Many of the molecular transformations in cells occur inside of complexes, each containing many protein molecules and often other molecules like RNA.
Determining which molecules are in each complex is a critical experimental challenge for unraveling their function.
Ideally, biologists would identify not just the components, but the way they intertwine at an atomic level, for example using x-ray crystallography. The Nobel-prize-winning analysis of the ribosome showed that this detailed structural information also illuminates how the pieces of the molecular machine interact to carry out its biochemical task.
But growing and analyzing crystals takes years of effort. In many cases researchers are happy just to know which molecules are in which complexes. As a first step, biologists have developed several clever techniques to survey thousands of proteins to see which pairs interact, and to confirm whether those interactions really happen in cells.
Identifying additional protein members of complexes requires chemical analysis like chromatography and increasingly powerful mass spectrometry techniques. In contrast, to explore how DNA and RNA act in complexes, researchers can take advantage of the sequence information available for humans and most lab organisms.
To find out which DNA regions bind with a particular protein transcription factor, for example, biologists use Chromatin ImmunoPrecipitation, or ChIP. Bound proteins from a batch of cells are chemically locked to the DNA with a cross-linker like formaldehyde.
This technique then requires an antibody that binds only to the protein (and its bound DNA), and which is sooner or later tethered to a particle. After breaking apart the DNA, the particle precipitates to the bottom of the solution carrying ("pulling down") its bound molecules, which are then separated and analyzed.
A related technique identifies proteins bound to an antibody-targeted partner. Ideally, the methods identify components that were already bound just before the cells are broken up to begin the experiment, rather than all possible binding sites, so they flag only biologically relevant pairings.
For DNA, the state of the art until recently was "ChIP-chip," which uses microarrays to try to match the pulled down DNA to one of perhaps a million complementary test fragments on an analysis "chip." The advent of high-throughput sequencing has allowed "ChIP-seq," in which the sequence of the bound DNA is directly measured and compared by software to the known genome to look for a match. This was the method used recently to find enhancer sequences by their association with a known enhancer-complex protein.

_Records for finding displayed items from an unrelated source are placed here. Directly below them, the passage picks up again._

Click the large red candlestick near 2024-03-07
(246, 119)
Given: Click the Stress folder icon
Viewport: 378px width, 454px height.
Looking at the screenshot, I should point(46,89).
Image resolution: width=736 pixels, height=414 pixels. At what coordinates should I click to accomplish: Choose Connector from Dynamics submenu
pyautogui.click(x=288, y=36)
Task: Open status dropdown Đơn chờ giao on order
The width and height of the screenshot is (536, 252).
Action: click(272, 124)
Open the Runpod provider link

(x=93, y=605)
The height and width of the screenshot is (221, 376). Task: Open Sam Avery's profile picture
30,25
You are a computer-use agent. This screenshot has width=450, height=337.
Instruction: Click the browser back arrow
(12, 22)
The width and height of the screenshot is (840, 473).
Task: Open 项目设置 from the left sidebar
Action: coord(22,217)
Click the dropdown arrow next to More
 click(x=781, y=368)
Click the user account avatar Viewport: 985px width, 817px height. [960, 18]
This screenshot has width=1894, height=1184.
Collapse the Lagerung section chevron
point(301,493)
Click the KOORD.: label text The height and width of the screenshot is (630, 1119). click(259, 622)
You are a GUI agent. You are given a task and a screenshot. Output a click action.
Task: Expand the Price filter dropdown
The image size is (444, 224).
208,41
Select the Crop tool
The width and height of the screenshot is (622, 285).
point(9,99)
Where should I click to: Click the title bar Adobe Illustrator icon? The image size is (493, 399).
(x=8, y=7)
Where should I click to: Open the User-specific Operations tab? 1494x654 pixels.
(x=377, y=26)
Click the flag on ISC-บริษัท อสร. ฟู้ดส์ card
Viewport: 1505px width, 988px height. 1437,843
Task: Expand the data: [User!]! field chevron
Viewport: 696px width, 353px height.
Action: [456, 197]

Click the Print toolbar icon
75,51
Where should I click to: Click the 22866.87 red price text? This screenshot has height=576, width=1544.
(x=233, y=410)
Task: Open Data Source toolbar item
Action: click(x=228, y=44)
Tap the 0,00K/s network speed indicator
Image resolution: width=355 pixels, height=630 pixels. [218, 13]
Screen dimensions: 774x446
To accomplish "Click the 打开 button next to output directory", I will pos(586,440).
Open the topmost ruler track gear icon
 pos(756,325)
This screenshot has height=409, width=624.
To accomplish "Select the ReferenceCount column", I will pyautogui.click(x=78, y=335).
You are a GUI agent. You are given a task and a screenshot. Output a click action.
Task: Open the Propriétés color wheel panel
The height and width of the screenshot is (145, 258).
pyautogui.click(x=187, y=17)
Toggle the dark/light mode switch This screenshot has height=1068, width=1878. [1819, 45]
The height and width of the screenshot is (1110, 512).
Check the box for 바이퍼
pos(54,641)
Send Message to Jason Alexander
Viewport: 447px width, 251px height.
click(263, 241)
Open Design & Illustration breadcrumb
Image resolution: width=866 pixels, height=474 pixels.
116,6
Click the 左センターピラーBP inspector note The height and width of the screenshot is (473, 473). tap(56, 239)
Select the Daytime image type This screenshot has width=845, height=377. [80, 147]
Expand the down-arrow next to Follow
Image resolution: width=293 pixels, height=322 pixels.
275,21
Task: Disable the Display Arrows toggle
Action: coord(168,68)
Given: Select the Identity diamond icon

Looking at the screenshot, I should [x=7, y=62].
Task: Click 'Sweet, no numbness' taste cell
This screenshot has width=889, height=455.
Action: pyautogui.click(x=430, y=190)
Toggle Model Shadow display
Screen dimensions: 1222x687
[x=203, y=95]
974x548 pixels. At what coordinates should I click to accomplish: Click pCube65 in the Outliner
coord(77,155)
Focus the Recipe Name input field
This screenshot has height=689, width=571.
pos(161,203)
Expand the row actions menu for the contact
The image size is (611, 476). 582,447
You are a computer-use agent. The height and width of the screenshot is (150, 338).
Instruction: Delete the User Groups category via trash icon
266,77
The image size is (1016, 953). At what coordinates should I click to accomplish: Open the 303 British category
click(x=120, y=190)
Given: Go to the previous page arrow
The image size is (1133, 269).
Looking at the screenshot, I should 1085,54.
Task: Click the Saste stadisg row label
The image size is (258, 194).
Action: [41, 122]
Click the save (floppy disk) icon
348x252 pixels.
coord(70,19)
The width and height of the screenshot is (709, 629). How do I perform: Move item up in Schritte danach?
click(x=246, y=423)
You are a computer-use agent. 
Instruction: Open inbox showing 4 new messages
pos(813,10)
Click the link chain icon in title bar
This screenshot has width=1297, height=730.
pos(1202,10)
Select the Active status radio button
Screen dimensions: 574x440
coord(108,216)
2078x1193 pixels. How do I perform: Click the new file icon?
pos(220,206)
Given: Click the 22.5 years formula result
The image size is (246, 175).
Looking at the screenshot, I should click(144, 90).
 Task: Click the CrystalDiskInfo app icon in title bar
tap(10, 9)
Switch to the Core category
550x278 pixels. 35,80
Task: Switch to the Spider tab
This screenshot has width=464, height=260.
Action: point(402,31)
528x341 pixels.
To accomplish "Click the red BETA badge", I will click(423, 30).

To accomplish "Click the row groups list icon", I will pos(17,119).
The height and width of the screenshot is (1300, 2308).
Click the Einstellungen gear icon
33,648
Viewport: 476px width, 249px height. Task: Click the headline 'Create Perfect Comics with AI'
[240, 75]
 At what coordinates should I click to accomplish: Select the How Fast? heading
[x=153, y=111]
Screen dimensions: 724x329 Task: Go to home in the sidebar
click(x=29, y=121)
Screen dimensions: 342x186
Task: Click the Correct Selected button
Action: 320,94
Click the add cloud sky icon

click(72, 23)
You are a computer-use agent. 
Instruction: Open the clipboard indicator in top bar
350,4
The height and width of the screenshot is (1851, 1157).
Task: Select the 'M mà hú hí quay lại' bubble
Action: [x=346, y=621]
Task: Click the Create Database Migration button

A similar method can identify the RNA targets of RNA-binding proteins, as discussed by Scott Tenenbaum of the University at Albany at a 2007 meeting that I covered for the New York Academy of Sciences (available through the "Going for the Code" link on my website's NYAS page).
Once the fragments are identified, researchers can try to dissect the elements of the sequence that make them prone to binding by a particular protein. When successful, this procedure allows them to identify other targets for interaction with proteins using only computer analysis of sequence information. These bioinformatics techniques are a critical time saver, because the experiments show that each protein can bind to many different molecules in the cell.
Experiments like these are revealing many of the intricate details of cellular regulation, but also how much more there is to learn.